= Ritual of the Bacabs =

Maya manuscript containing incantations

Ritual of the Bacabs is the name given to a manuscript from the Yucatán containing shamanistic incantations written in the Yucatec Maya language. The manuscript was given its name by Mayanist William E. Gates due to the frequent mentioning of the Maya deities known as the Bacabs. A printed indulgence on the last pages dates it to 1779.

==Background==
The manuscript has been dated at the end of the 18th century, though this is not certain. The style of writing in the manuscript suggests that much of the information included was copied from older works. The work references many figures in Maya mythology who are for the most part unknown from other works.

The manuscript was discovered in the winter of 1914-1915 by Frederic J. Smith through unknown circumstances. William Gates acquired it soon after, and gave it the name by which it is known by today. Athlete Robert Garrett purchased it from Gates in 1930. In 1942, Garrett gave it to Princeton's Institute for Advanced Study. It would later join Garrett's other contributions to the Princeton University Library in 1949, where it remains today.

The text was first described by Alfred M. Tozzer in a publication from 1921. The first, and so far only, translation of the work was completed by Ralph L. Roys in 1965. Roys made his translation using photocopies provided by an employee of the Newberry Library of Chicago.

==Content==
Ritual of the Bacabs includes some forty-two main incantations, with fragmentary supplements throughout. Most of the manuscript is written in the same hand. In his translation, Roys referred to this main writer as the "Bacabs hand."

There are intrusive passages written in a different hand on pages 20, 21, 62, and 63. Page 70 includes a medical prescription in a different hand. Of the last twenty-four pages, eighteen discuss medicine and plant lore (pp. 215–227, 229–230, and 236–237), three include fragmentary incantation (pp. 231, 233, and 235), and three are blank (pp. 228, 232, and 234). These final parts of the text and the first three pages have never been translated. It is unknown if these last twenty-four pages are written in the same hand as the bulk of the manuscript or in another. In translating the work, Roys wrote "I do not feel competent to comment on the handwriting."

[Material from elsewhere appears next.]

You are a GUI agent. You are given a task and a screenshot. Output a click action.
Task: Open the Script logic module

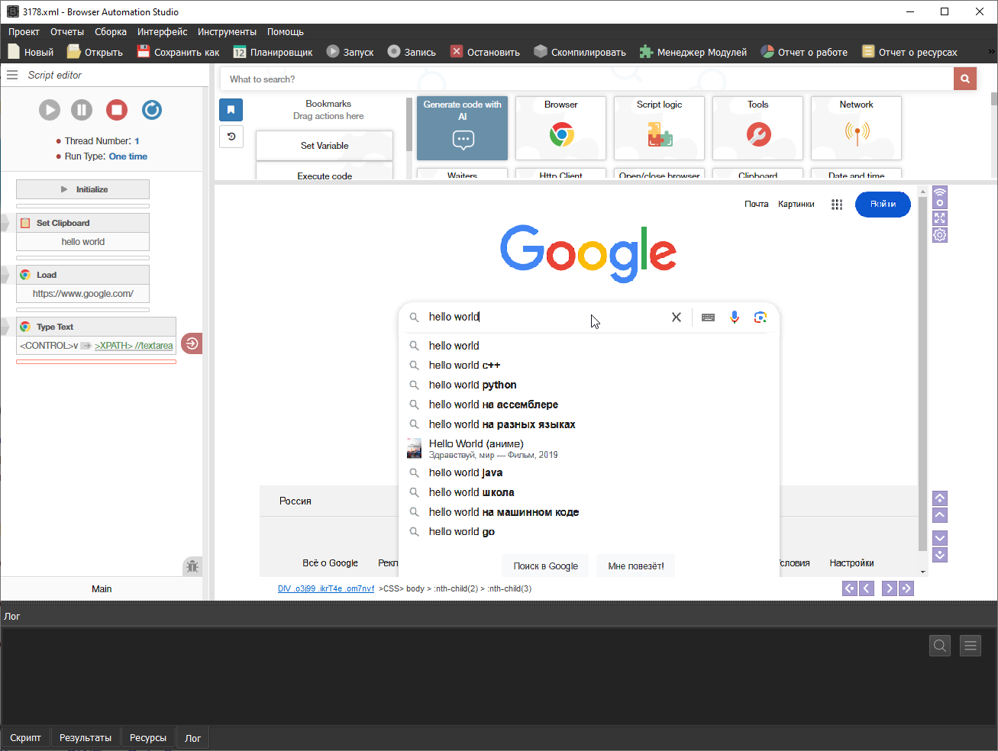659,127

The incantations make several references to Can Ahau, which is either the day 4 Ahau or an alternate spelling of Caan Ahau ("Sky Lord"). Other "proper names" may really be titles. The name Hun-pic-ti-ku ("Eight-Thousand Gods"), which appears in the eighth incantation, may be derived from the Tahdziu deity Hunpic Dziu ("Eight Thousand Cowbirds") or the Izamal deity Hunpic Tok ("Eight Thousand Flints"), or it may be a collective term for all Maya gods.

Diseases and the diseased are also personified in the incantations. In the seventeenth incantation, dealing with the "snake-pulsation-of-the abdomen," the affliction is described as the son of Ix Hun Tipplah Can ("Lady Unique Pulsating Sky").

There are multiple references to Christianity in the text. Almost every incantation ends with "Amen," and the thirty-ninth uses "Jesus Mary" (Jesuz Maria) as an exclamation.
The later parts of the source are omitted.